JD Sports Fashion plc, the Bury-based FTSE 100 retailer, said sales rose for the latest quarter, helped by strong US and European sales. It left its guidance for the full year unchanged.
The company reported like-for-like sales growth of 2.4% and organic sales growth of 8.3% in the 13 week period to 3 August.
“In particular, we saw double-digit organic sales growth in North America and Europe, supported by the continued success of our JD store rollout programme,” said CEO Régis Schultz. “We completed the acquisition of Hibbett, Inc. just before the period end and we look forward to its contribution to the growth and development of our US business in the coming years. Based on our first-half trading, we remain on track to deliver profit within our full-year guidance.”
Regionally, like-for-like sales growth was strongest in North America, up 5.7%, and in Europe, up 3.0%. UK sales fell 0.8%.
During the first half of the financial year, JD said it opened 85 new JD stores, which along with the Hibbett acquisition and disposal of non-core stores, left it with 4,506 stores, up 1,189 from the start of the year.
“The global macro environment remains volatile and so we continue to be cautious on our outlook for the rest of the year,” the company said. “Notwithstanding this, based on our first half trading and allowing for an anticipated c.£15m headwind at current exchange rates due to a stronger pound, we are maintaining our guidance range of profit before tax and adjusting items of £955m to £1,035m, on a pre-Hibbett basis.”
Richard Hunter, Head of Markets at interactive investor, said: “This is an unquestionably strong second quarter showing from JD, underpinned both by its multi-brand offering and the geographical diversification of its business.”

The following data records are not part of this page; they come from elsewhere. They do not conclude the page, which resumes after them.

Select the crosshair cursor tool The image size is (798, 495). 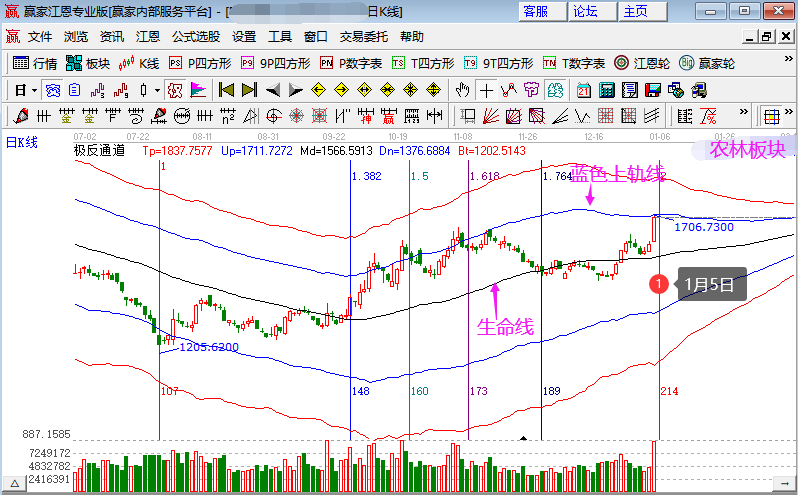coord(486,91)
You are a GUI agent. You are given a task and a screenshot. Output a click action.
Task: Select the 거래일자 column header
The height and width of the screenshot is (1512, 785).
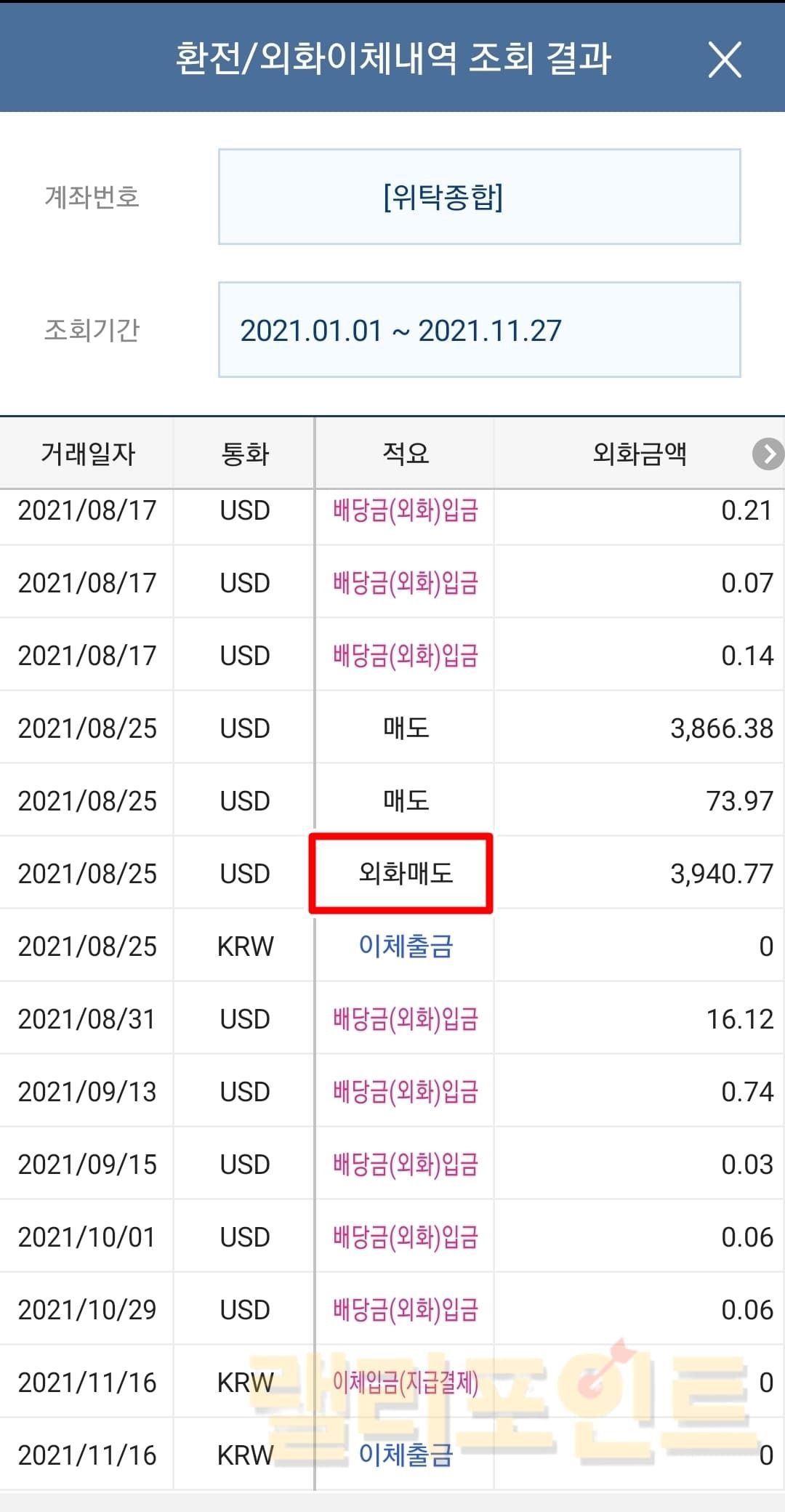[87, 454]
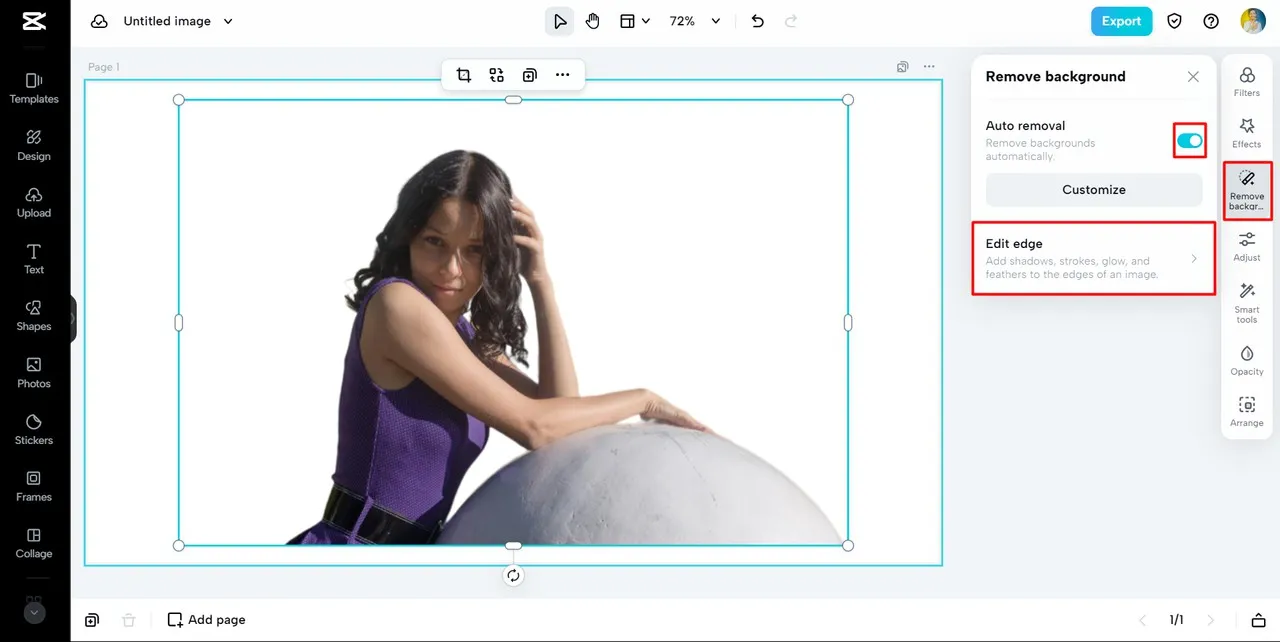Screen dimensions: 1280x642
Task: Open the Effects panel
Action: pos(1246,133)
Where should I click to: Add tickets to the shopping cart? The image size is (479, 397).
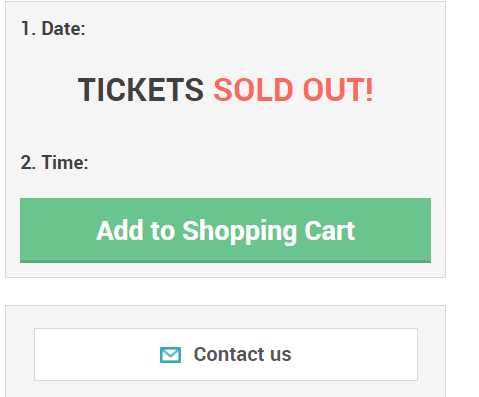tap(225, 230)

“Such diversity allows for some parts of the business to pick up where others are faltering, as seen earlier in the year as UK sales dipped while the likes of Europe and North America blossomed.”
“The company retains a cautious outlook due to the uncertainties of the current economic environment and will take a small hit from the recent strength of sterling when its earnings are repatriated from overseas.”